In the NYT magazine today there’s a short, wonderful article titled The Attention-Span Myth. It recalls for me the recent articles concerning the massive overuse of medications in treating conditions and behavior that seem pretty normal to the rest of us but have been medicalized and pathologized to make the “patients” fit into a mold.
The mold most in view for those “suffering” from ADD is school. It makes perfect sense to some people to ask children to sit still for at least 7 hours broken only by fast disappearing recesses and lunches. I wish I could be polite and say those folks are misguided, but the truth is they are stupid, plain and simple. They have reified a concept, the “attention span”, that appears to have no basis in reality. The writer, Virginia Hefernann, is a bit cruel, saying that the basis in hyperactivity as a problem arose b/c wiggly children embarrassed their mothers in church. Ouch! Poor mom again. But I often wonder if we would have so much concern with the myriad “hyperactive” boys if more of our teachers were male.

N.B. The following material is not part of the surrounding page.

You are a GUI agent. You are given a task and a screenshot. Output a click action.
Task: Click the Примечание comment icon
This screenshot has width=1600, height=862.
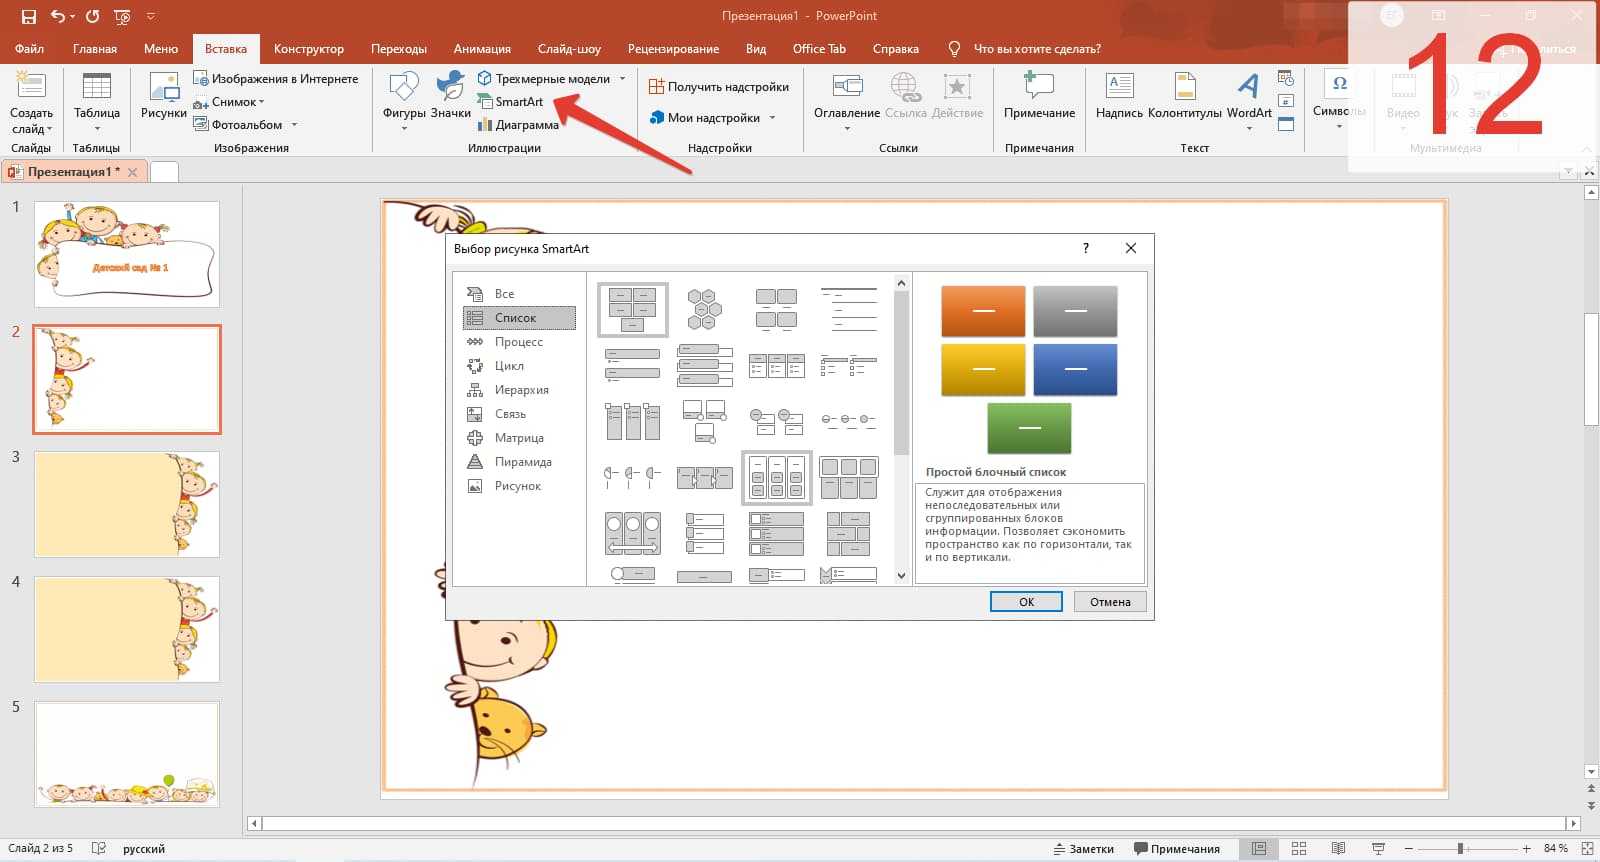pyautogui.click(x=1039, y=96)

Why stupid? They have Ph.D.s after all, how can they be stupid. They’re M.D.s and psychologists and educators (not teachers, mind you, nothing that lowly, but educators). They are stupid b/c they have such tunnel vision that they focus on one goal: high test scores, and ask how to get those. To their febrile minds pulsing with thoughts of wealth and glory, the answer is obviously that tried and true maxim of psychology: more time on task.
What these people make me think of is the bankers, investors, operators of all kinds, on Wall Street. Once you buy the Zig Ziegler et al. notion of “keep your eye on the prize”, you don’t look around you, behind you, or ahead of you, you just keep going. So if test scores go up and the bottom line rises, you just keep doing more of the same. That’s stupid.
It’s like Custer seeing all that pretty grass and a couple of Indians he could chase……. and he did.